Having to compile almost everything not in the official package selection (with the exception of repos that work with slackpkg+). Doing this does bring benefits like having all libraries linked correctly, but is an absolute hassle, especially for dependency-heavy applications such as OBS, the open broadcaster software.
Benefits
Nonetheless, these are what makes me keep using Slackware:
The small but vibrant community. There is an official online forum on LinuxQuestions, where people help out each other with computer issues, compile failures, and all kinds of questions. People also share patches, tips and stories, and the atmosphere is both geeky and cozy. It was like attending a local users group meetup.
Stableness. Even on the -current development branch, which is kind of a rolling release, packages are compiled and tested against new libraries before going downstream (as seen on the ChangeLog), so programs rarely break. Therefore the experience is a lot better than other rolling distros like Arch or Fedora Rawhide, where (in my experience) things break a lot more often.
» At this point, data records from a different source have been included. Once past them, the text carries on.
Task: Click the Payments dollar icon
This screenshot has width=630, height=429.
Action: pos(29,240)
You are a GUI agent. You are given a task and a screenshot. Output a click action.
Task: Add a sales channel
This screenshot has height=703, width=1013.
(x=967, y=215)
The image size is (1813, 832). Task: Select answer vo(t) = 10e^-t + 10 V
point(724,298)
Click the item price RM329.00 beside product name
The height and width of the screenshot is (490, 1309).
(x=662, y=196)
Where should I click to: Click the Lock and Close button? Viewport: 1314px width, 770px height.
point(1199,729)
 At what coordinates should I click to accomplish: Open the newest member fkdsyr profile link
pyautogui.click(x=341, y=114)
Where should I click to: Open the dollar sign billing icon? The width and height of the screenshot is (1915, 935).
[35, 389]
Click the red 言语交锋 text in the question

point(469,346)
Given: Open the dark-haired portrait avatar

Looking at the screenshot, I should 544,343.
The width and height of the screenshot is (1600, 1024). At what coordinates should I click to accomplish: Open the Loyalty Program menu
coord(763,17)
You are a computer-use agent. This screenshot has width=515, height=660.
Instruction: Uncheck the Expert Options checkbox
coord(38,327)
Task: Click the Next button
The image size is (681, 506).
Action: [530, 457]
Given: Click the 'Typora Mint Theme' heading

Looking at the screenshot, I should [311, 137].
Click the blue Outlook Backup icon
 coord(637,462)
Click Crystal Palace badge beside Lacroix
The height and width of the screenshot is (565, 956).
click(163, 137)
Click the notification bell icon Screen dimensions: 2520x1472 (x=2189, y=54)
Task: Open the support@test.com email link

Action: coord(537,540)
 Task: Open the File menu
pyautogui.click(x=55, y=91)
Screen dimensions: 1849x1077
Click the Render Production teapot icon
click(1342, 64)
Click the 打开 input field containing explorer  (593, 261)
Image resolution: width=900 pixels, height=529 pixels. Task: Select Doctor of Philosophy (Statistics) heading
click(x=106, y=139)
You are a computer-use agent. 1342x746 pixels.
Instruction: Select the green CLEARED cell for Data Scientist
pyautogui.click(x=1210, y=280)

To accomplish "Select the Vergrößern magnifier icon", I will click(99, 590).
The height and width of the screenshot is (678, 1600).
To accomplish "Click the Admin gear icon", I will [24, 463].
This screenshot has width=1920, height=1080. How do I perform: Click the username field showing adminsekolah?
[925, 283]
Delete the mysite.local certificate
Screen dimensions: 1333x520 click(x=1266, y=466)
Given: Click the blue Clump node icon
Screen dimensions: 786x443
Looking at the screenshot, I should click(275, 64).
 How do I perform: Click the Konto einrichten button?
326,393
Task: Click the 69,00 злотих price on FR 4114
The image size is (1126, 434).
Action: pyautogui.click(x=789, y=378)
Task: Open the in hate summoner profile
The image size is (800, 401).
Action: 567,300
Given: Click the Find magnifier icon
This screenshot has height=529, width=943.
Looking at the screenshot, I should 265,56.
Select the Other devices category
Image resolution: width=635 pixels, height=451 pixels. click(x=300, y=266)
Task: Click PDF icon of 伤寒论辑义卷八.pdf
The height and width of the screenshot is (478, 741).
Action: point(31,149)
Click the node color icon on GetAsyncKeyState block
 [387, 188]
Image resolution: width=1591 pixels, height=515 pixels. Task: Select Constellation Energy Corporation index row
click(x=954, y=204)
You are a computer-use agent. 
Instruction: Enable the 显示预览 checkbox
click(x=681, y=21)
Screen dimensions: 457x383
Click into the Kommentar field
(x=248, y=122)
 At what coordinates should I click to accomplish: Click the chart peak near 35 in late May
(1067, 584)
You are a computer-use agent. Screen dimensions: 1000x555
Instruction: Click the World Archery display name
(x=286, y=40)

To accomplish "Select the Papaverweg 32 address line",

Familiarity. The config files rarely change place, and internal commands (
slackpkg
,pkgtool
, etc.) stay the same over years, so muscle memory have a good chance of working after returning to Slackware. It’s like a good living place: the furniture is sensible and durable, so there’s no reason to move them around or change them constantly. Even if there are minor defects here and there, as time goes on we used to them and know how to work around and fix them to our liking.
Overall, in the fast-paced technology world where web apps change layouts multipe times over months, Slackware feels like home. It’s not the tech but the feeling of coziness that makes me stay on Slackware.